Hola! Vivo fuera de Cuba desde el 95 (en Rusia) y por eso no conozco a Urrutia. Hasta el año 95 puedo afirmar que no he visto en Cuba un pelotero como Luis Giraldo Casanova, un bateador como Omar Linares, y un jonronero como «Cheito» Rodríguez. Que conste, era aficionado a Metropolitanos en la Nacional y a La Habana (C. Habana) en la Selectiva. Como ven de aquella época acá ha llovido mucho, por eso pido disculpas por mi «atelarañado» comentario Saludos.
Estimado periodista : Por primera vez yo he podido ver cómo de verdad una región despide a su pelotero ídolo, o a su héroe del béisbol, ojalá que aprendan rápido de los tuneros otras regiones de nuestro país, y no me refiero a si le regalaron cosas materiales, sino a que al organizar esta despedida homenaje fueron abarcadores en cuanto a todos los que ya sea siendo organizaciones populares, de gobierno, organizaciones empresariales, etc, hicieron patente su cariño por ese gran pelotero y persona que es Osmani Urrutia, ojalá hubiera decidido jugar más, yo lo invitaba para mis Industriales. Pero......???????, me parece que la más grande polémica que deja el Gran Osmani es por qué precisamente ahora se retira del juego b´´éisbol, en la entrevista que le hizo el periodista Ajo me surgió una sospecha que no se me aclaró en nada de lo que dijo Osmani, más bien me ha dejado sumamente preocupado . Creo que ni este es el momento en que el Bésibol Nacional puede darse el lujo de prescindir de uno de sus grandes ni la edad de Osmani es en la que debe retirarse un pelotero -eso es para los nadadores, los gimnastas y otros- pero no para los beisbolistas , NOOOOOO, los peloteros «duran» más. Será que aquí se repite la historia ya vista con Víctor Mesa y otros, ojalá que no. Comentarios finales, donde estaba el «sentido» reconocimiento de la Federación o Comisión Nacional???? Además de estar parado Higinio Vélez allí que más vimos anoche ante el adiós a este grande ????, es acaso Osmani nada más un grande de Las Tunas ?????. Una sugerencia : Por que no dejan al periodista Ajo en la plantilla de los comentaristas fijos y que cubra el terreno siempre, pues este tunero demostró que se pueden hacer mejor las cosas, nada me pareció más acorde al concepto de «idoneidad». Gracias a JR y a usted
Las Tunas ha perdido a un grande de la pelota cubana y se siente pues contradictoriamente en los inicios de la serie nacional el pitcheo del equipo ha respondido mejor de lo que se esperaba y sin embargo el bateo no responde y eso propició que los leones que en las dos últimas series nacionales no lograban derrotar al equipo en el Mella se vistiera de gala. Al señor de los 400 gracias por ser tunero 100 %
Indudablemente el hombre con mejores números en la historia de nuestro béisbol es el pinareño Omar Linares, aunque puede que no dure mucho este indudable liderazgo, el joven granmense está muy cerca y todavía le queda mucho por dar.
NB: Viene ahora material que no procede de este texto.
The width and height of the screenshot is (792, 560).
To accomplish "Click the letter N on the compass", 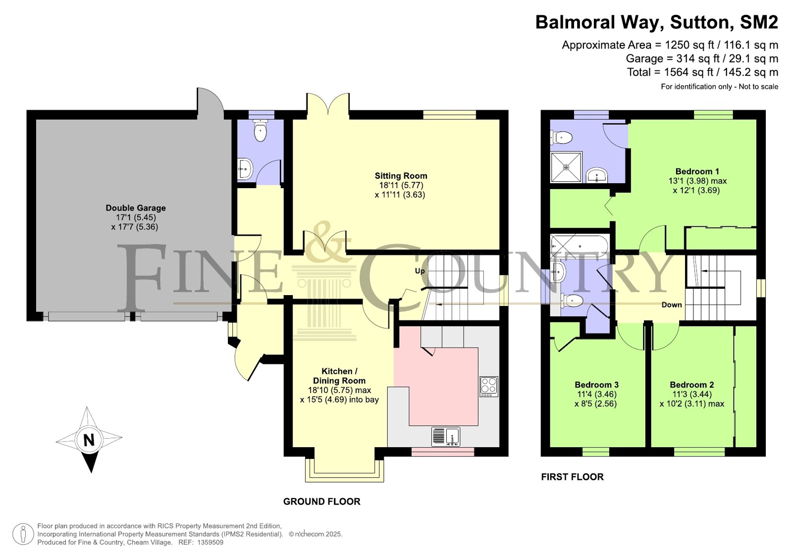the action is (89, 440).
Creo que Osmany Urrutia tomó la decisión correcta de retirarse, puesto que ya no tenía un lugar en el equipo grande. Como todos deben saber existe una oleada de jardineros que son mejores que él (Despaigne, Céspedes, Cepeda, Leonys Martín, Duvergel, Bell) y son mucho más jóvenes que Urrutia. Si alguien decide lo contrario le respeto su criterio, pero creo que es mejor que se retire como un grande y no como un olvidado.
Hola soy tunero y ya otras veces he escrito a la sección de Deportes de JR, pues sigo a diario las noticias cubanas a través de este medio. Muchos tuneros ilustres tiene mi ciudad, desde el Teofilo Stevenson a otros más recientes como Lázaro Bruzón y Yordanis Arencibia; Osmani Urrutia sin duda está entre ellos. Cuando leí la noticia de su retiro pensé que sería una decisión apresurada y que luego rectificaría, hoy imagino que la totalidad de los cubanos que conocieron de sus astronómicos promedios pensarán lo mismo que yo: un error. Ojala su vida como deportista continúe en otras funciones y no pase como otras glorias que hoy no sabemos nada de ellos y solo quedan recuerdos en recortes de periódicos. Un saludo desde Sevilla, España.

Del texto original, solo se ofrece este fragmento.